Comentario – Miércoles III de Pascua

Juan prolonga la réplica de Jesús a los judíos: Todo el que me da el Padre vendrá a mí, y al que venga a mí no lo echaré afuera; porque he bajado del cielo no para hacer mi voluntad, sino la voluntad del que me ha enviado. Esta es la voluntad del que me ha enviado: que no se pierda nada de lo que me dio, sino que lo resucite en el último día. Esta es la voluntad de mi Padre: que todo el que ve al Hijo y cree en él, tenga vida eterna, y yo lo resucitaré en el último día. Jesús hace depender todo el éxito de su misión de una voluntad superior, que es la voluntad del Padre. Sólo vendrá a él el que su Padre le dé; pero el que venga a él será bien recibido. La fe de los que crean en él, aceptándole como enviado de Dios, se hace depender del mismo Dios que mueve a dar este paso. Para Jesús, sus seguidores son don de Dios, personas que su Padre le ha dado y él, evidentemente, no ha despreciado, ha aceptado. No son, por tanto, mera conquista personal, personas ganadas para la causa en virtud de sus portentosas acciones o de sus irresistibles palabras. Muchos han resistido su atracción y se han mantenido en la incredulidad. No les ha bastado con haber sido testigos de sus milagros o atentos oyentes de sus discursos. La fe requiere en último término de la moción de Dios; sin ésta, todo lo demás –argumentos, signos de credibilidad, milagros- resulta inútil.

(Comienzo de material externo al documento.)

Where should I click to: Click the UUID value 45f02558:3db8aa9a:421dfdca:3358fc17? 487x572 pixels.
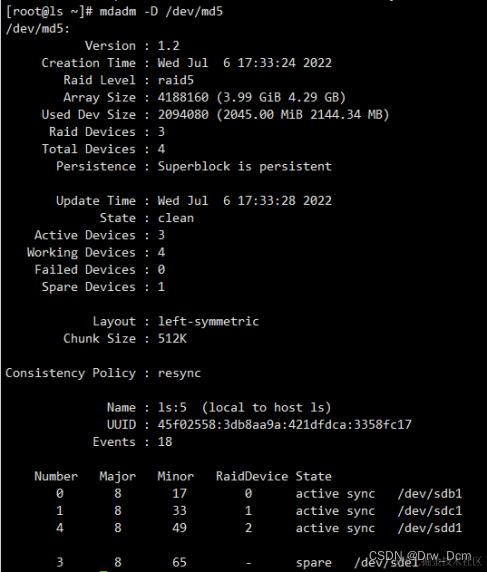point(285,425)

Jesús, en cuanto enviado del Padre, se sabe sujeto a su voluntad. No ha bajado del cielo a la tierra para hacer su voluntad, sino la voluntad del que lo ha enviado. Y esa voluntad es que no se pierda nada (resp. nadiede lo que le dio, sino que pueda compartir con él la resurrección y, por ella, obtenga la vida eternaPerderse es quedarse en la corrupción del sepulcro, no resucitar; perderse es no alcanzar la vida eterna. Pero la voluntad de Dios es hacer partícipes de esta vida –la eterna- a todo el que le ha sido dado a Jesús, pudiéndole ver y creer en él con una fe –la visión corporal es lo que menos importa- que posibilita la comunión con él, haciéndonos consortes, esto es, partícipes de su misma suerte o destino final, que es un destino glorioso y eterno, ese estado de vida al que se accede por la resurrección.

Nosotros no podemos dudar de que le hemos sido dados a Jesús por el Padre. Son muchas las señales de esta donación. Fuimos bautizados en nuestra niñez; recibimos instrucción catequética; hemos conocido a Jesús; hemos creído en él como enviado y como Hijo de Dios; sentimos aprecio por él; nos confesamos sus amigos; escuchamos con atención y devoción las palabras que de él nos transmitieron sus discípulos; lo tenemos presente en nuestro recuerdo y nuestra oración; nos dirigimos a él porque le creemos vivo en sus presencias sacramentales; conversamos con él en el rincón de una iglesia o una capilla. ¿Cómo no pensar que le hemos sido dados a Jesús por el Padre y que él no nos ha echado fuera? Este sentirnos acogidos por él nos tiene que dar confianza, a pesar de nuestras muchas deficiencias e infidelidades, para el futuro y para el momento decisivo, que es el momento de nuestra entrega final. También ahí podremos sentirnos acogidos por el que nos ha acompañado en el camino de la vida y nos espera para hacernos partícipes de su propio destino.

También nosotros, como él, estamos en la tierra no para hacer nuestra propia voluntad, como si ésta fuera absoluta o autosuficiente, sino la voluntad del que nos ha enviado a la tierra a través de la conjunción de los genes de nuestros padres para realizar una determinada tarea, un proyecto de vida siempre inconcluso, porque, tratándose de una vida limitada, lo que interesa no es la conclusión de ese proyecto –imposible de concluir-, sino la realización del proyecto de Dios que contempla el acceso a una plenitud de vida que rebasa los límites del espacio y del tiempo. Que el Señor nos confirme en esta fe que no es sino fe en el poder creador de Dios.